奇しくも誕生日の今日見た映画。ずっと頭の中を揺さぶられっぱなしだった。(映画の内容に触れる記述があります)

公開以来インターネットのレビューで気になってはいたが誕生日をどう過ごそうと考えて、久しぶりにパートナーと映画を見に行った。彼は予告を見て『君みたいな映画だね』ととくに拒否反応はなかったから。女性を取り巻く問題に触れるコンテンツを男性に見せる時私はいつも少し用心する。相手の反応自体に過敏になる、これ自体が今の日本におけるフェミニズムのリアルだ。拒否されてしまったら、フィクションだと笑われたら、遠い外国の話だと自分には関係ないと思われたら?私と彼の間に新しい溝が生まれる。気づかなかった距離を認めざるを得なくなってしまう。知って欲しい、わかって欲しい、でも怖い。まずそれ自体が試金石だ。

映画はとても良かった。少しきれいに作りすぎている気はしたが露悪的になりすぎることやあからさまな悪役もいなかった。最初から義実家での嫁の負担はあるあるで胃が痛くなったが、孫の催促や結婚を勧められる、男性がずっと座っていて女性が人をもてなしたり料理を取り分けたりするシーンは大勢の日本人にも思い当たるだろう。

子連れでのお出かけ、特に母子では世間が厳しい目で見ること、専業主婦や子育てしている女性に向かって未婚者(もしくは子供のいない男女)が迷惑がる場面では胸が痛くなった。

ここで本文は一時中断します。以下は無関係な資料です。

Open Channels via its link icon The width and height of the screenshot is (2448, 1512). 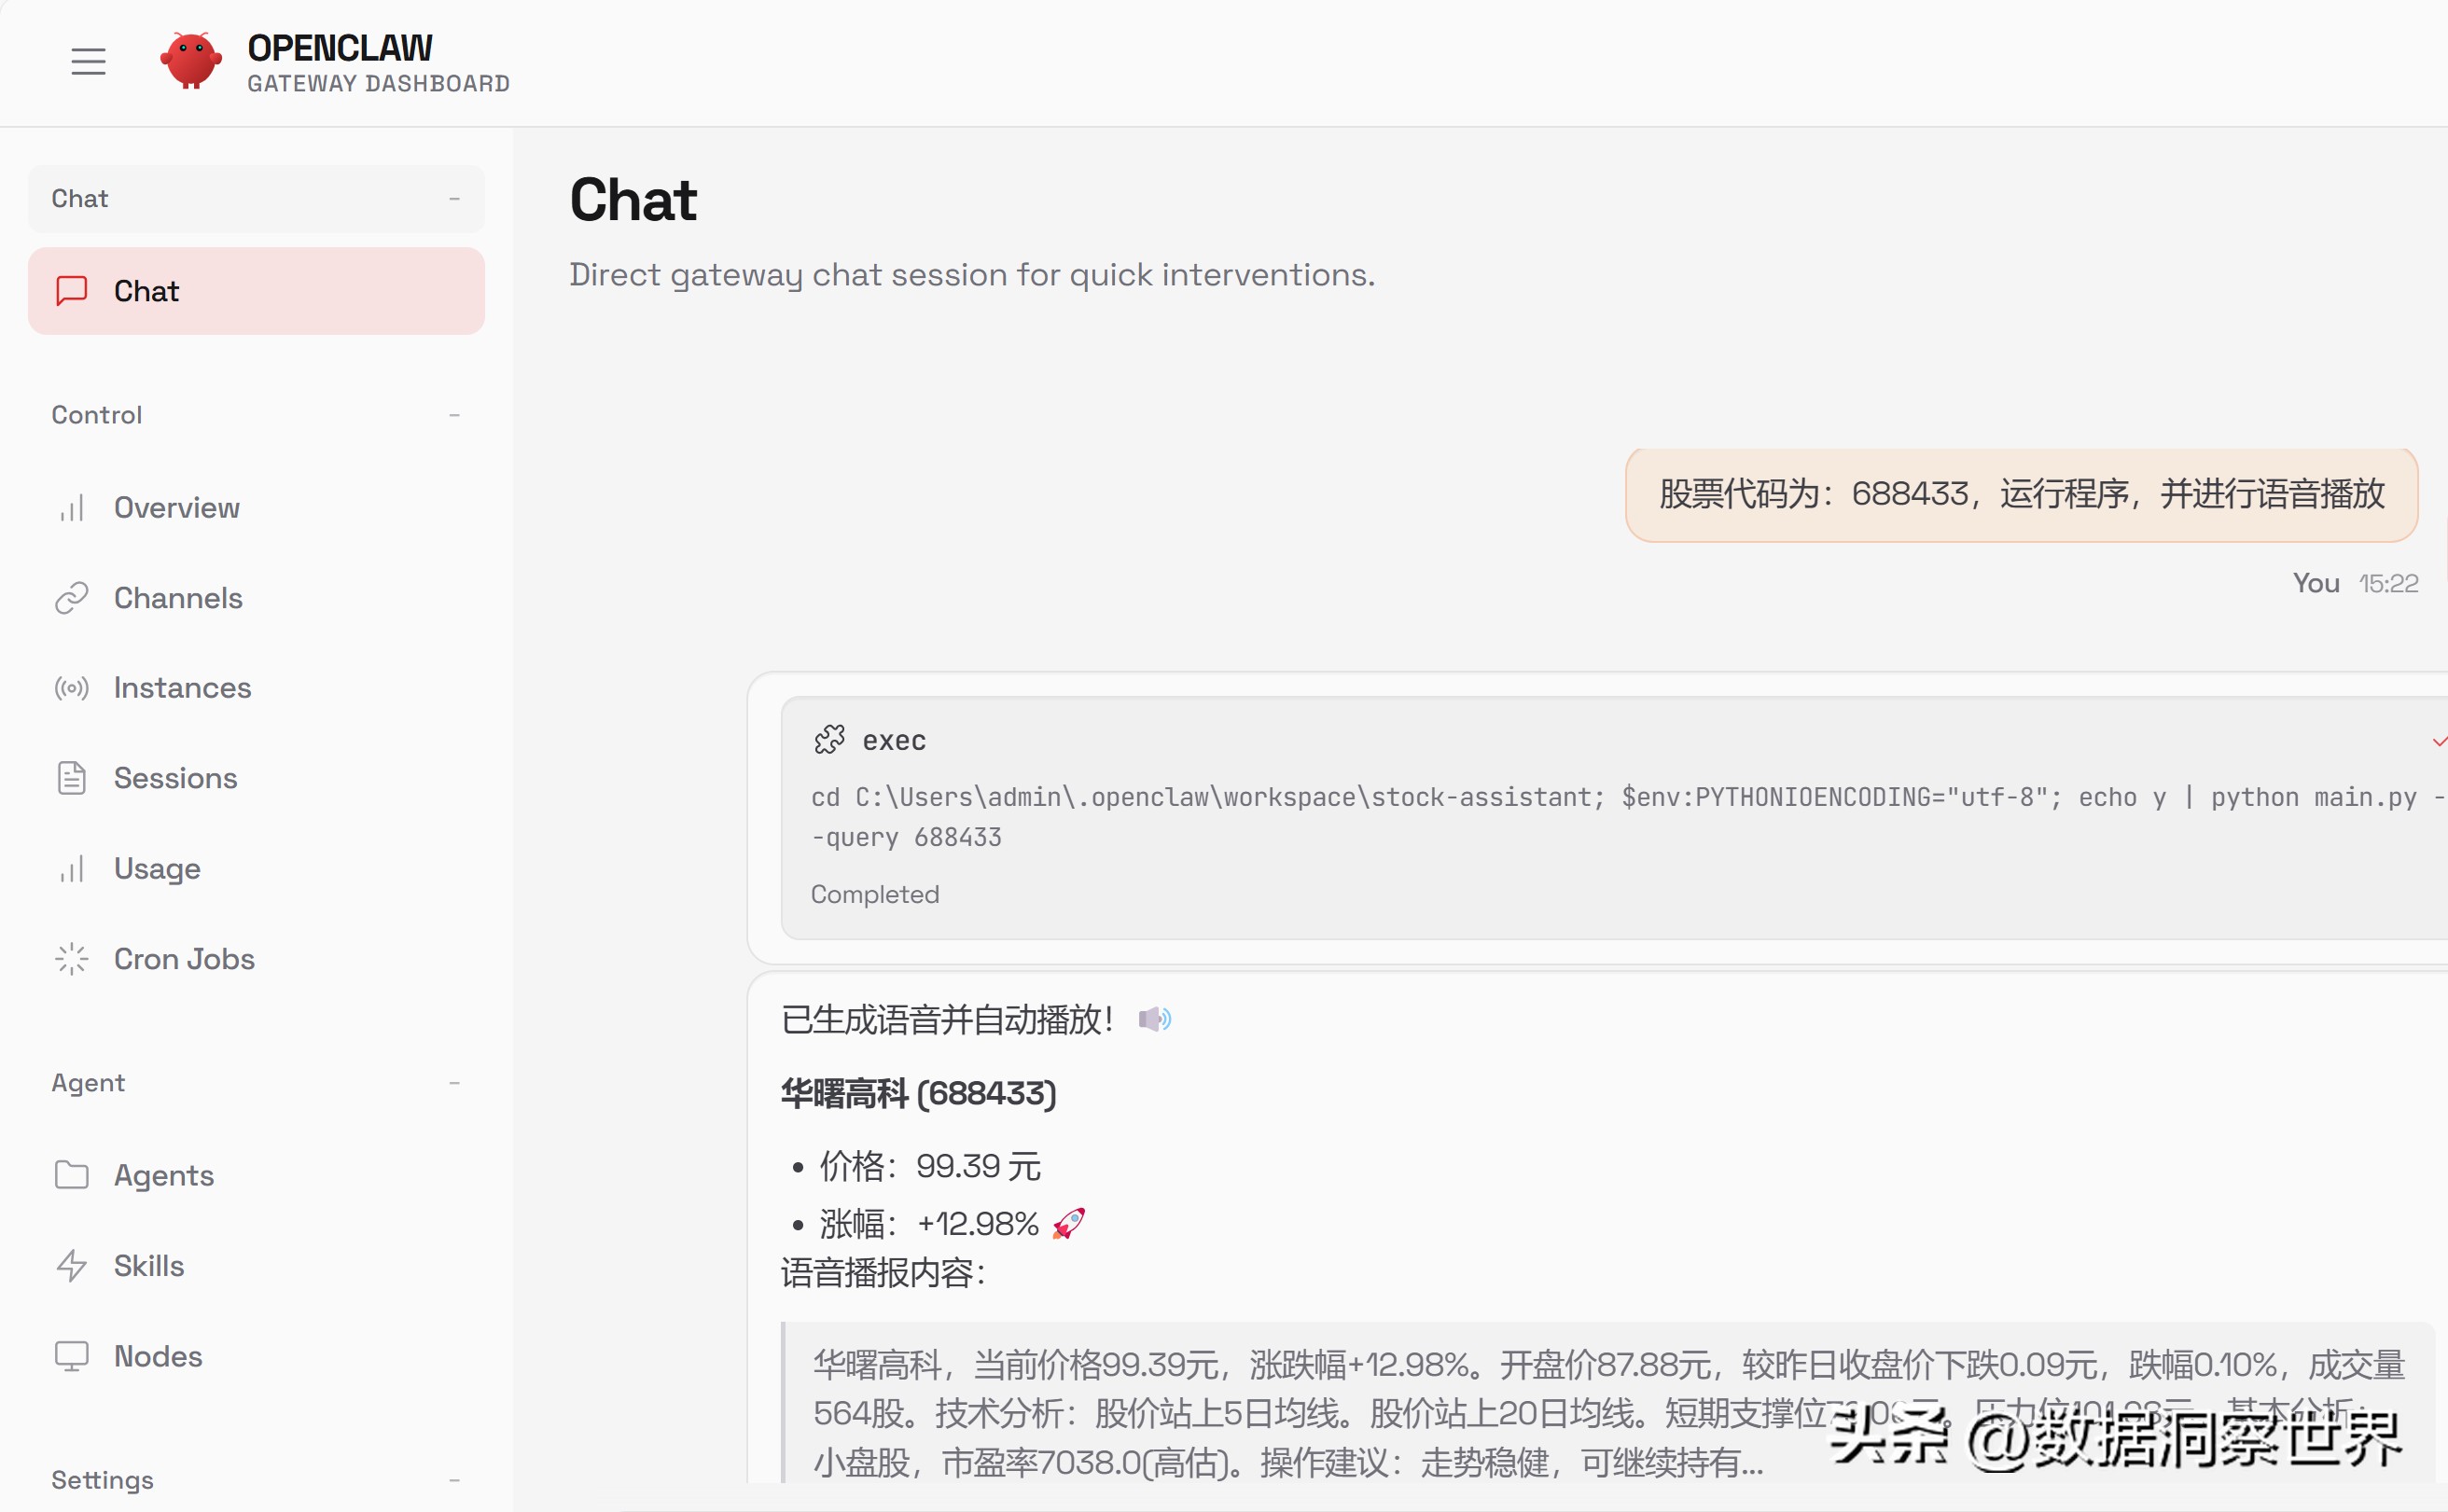click(71, 598)
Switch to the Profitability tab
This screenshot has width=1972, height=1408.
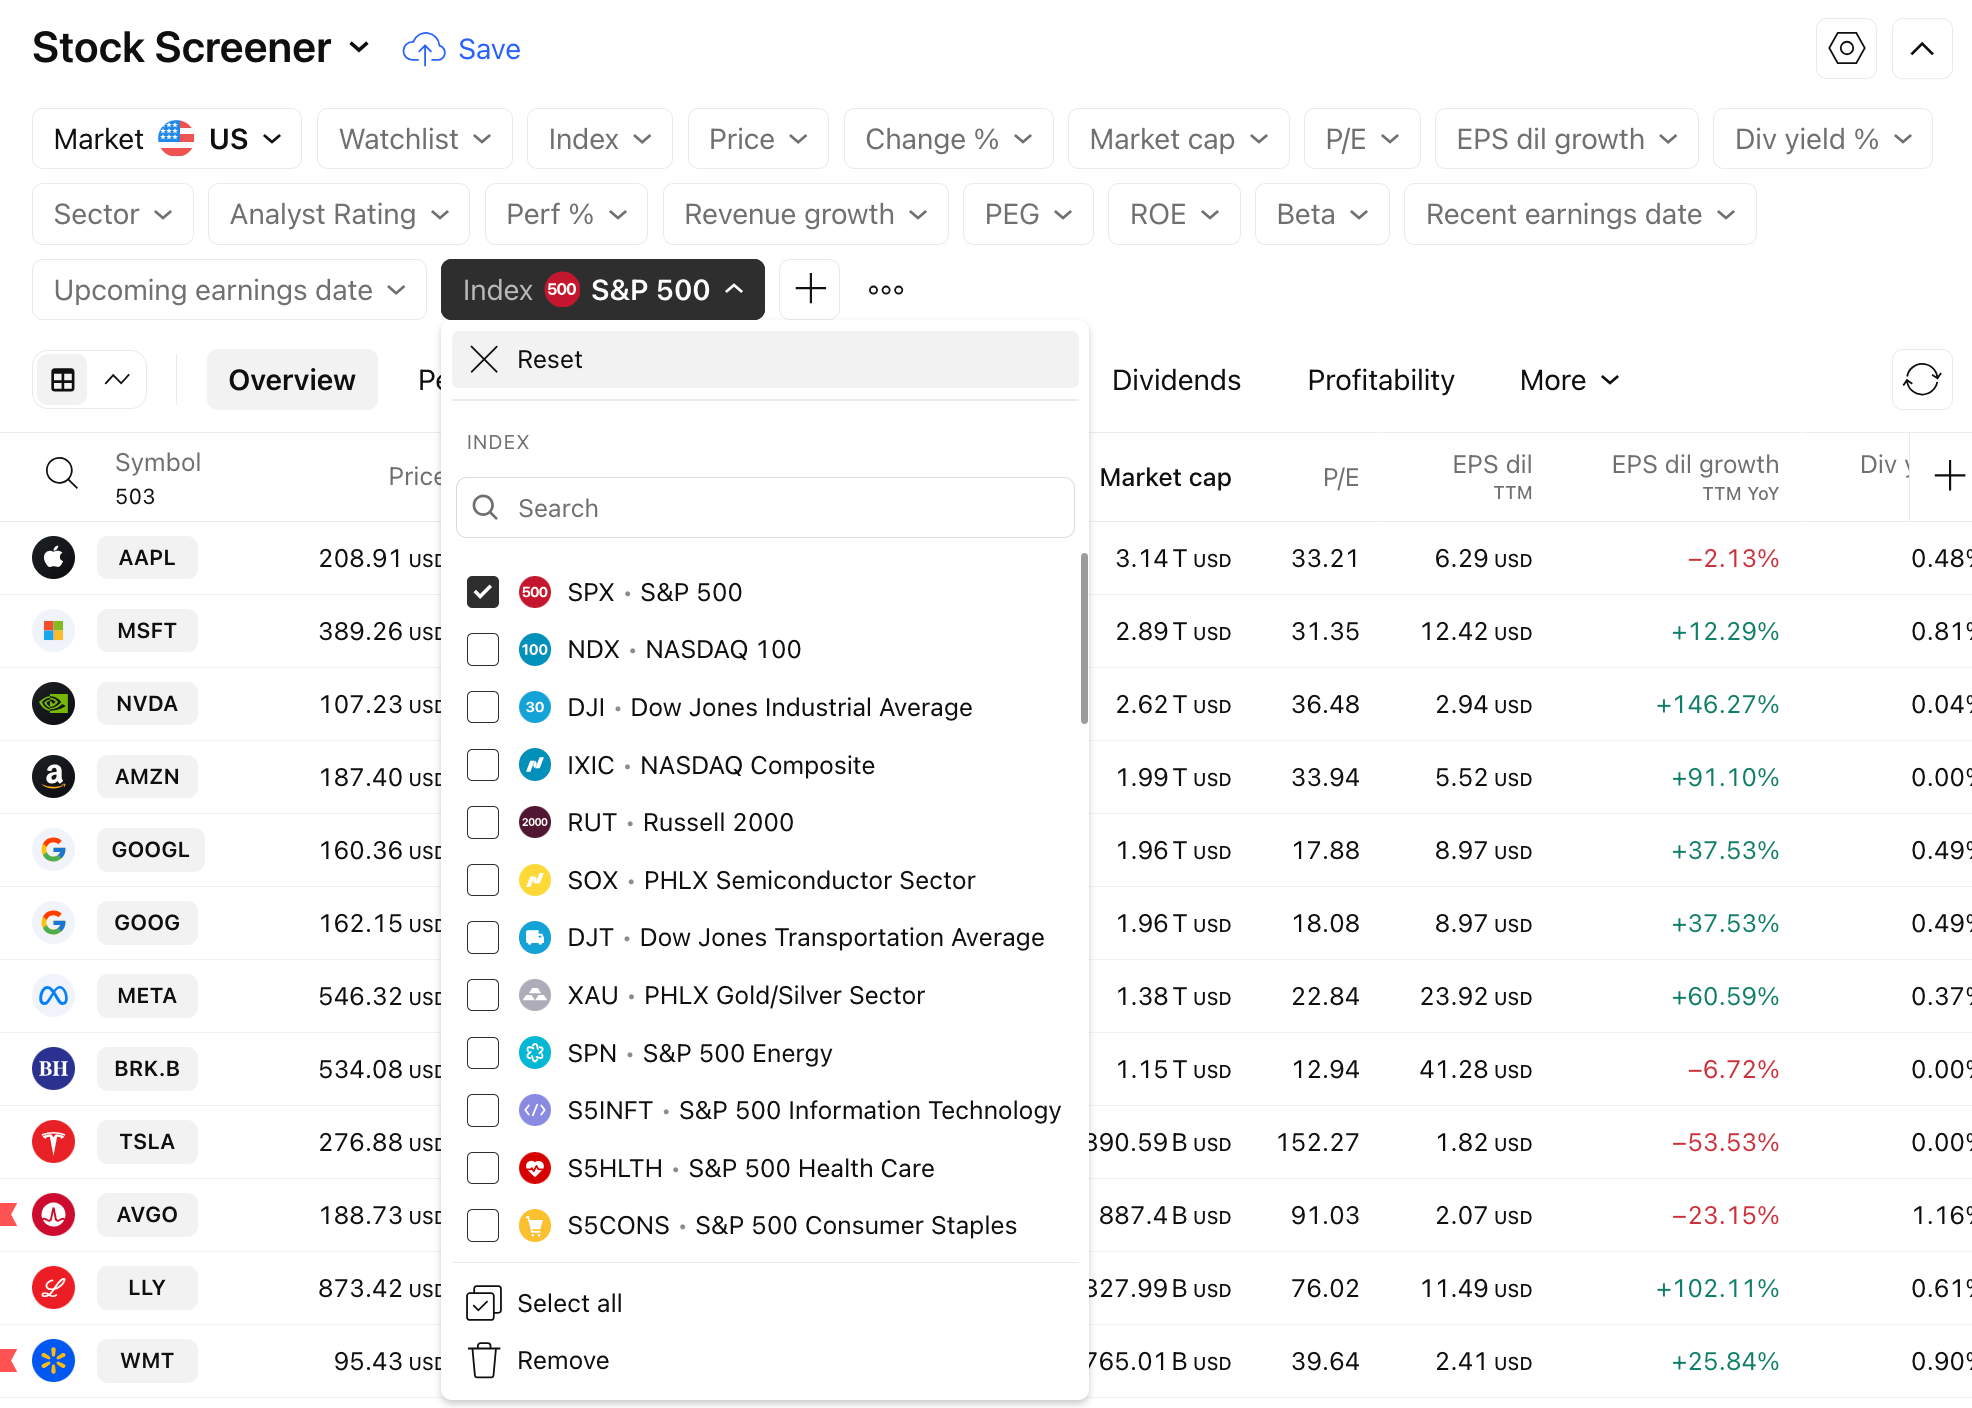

そしてトイレの盗撮や痴漢(ストーカー)、母親が夢を諦めて結婚し主婦になったこと、主人公を抱きしめて泣く場面では涙が止まらなかった。

ただ、私の涙には二つの意味があって、主人公への共感と仄暗い羨望だ。

彼女は仕事を諦めて家庭に入ったけど、職場の元先輩や女性上司から連絡をとっていて復職の相談もできていた。夫は少し鈍いけれど、主人公を最優先にしてくれていた。両親は世代から男子優先できたけれど母親が泣きながら自己を犠牲にして味方になってくれようとした。

ずるい。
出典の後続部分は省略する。